• **Problem to work on**
Retype exactly the lines of the material below, from the one containing "Upload Resume (278, 39)" through the last, with both ends kept.

• **Data shown**

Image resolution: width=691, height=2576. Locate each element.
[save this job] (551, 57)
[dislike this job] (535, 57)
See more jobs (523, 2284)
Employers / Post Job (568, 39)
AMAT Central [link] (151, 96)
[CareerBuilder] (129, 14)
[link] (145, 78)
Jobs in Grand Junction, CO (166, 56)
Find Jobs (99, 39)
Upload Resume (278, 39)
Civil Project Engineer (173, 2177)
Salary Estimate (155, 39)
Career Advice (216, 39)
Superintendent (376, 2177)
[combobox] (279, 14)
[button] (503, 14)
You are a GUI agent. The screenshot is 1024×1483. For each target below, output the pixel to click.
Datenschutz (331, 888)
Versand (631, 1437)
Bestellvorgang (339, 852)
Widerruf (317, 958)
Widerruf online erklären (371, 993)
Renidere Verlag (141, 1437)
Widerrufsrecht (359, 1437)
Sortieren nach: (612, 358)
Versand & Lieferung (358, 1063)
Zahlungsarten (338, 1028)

• **Reply**
Upload Resume (278, 39)
Civil Project Engineer (173, 2177)
Salary Estimate (155, 39)
Career Advice (216, 39)
Superintendent (376, 2177)
[combobox] (279, 14)
[button] (503, 14)
You are a GUI agent. The screenshot is 1024×1483. For each target below, output the pixel to click.
Datenschutz (331, 888)
Versand (631, 1437)
Bestellvorgang (339, 852)
Widerruf (317, 958)
Widerruf online erklären (371, 993)
Renidere Verlag (141, 1437)
Widerrufsrecht (359, 1437)
Sortieren nach: (612, 358)
Versand & Lieferung (358, 1063)
Zahlungsarten (338, 1028)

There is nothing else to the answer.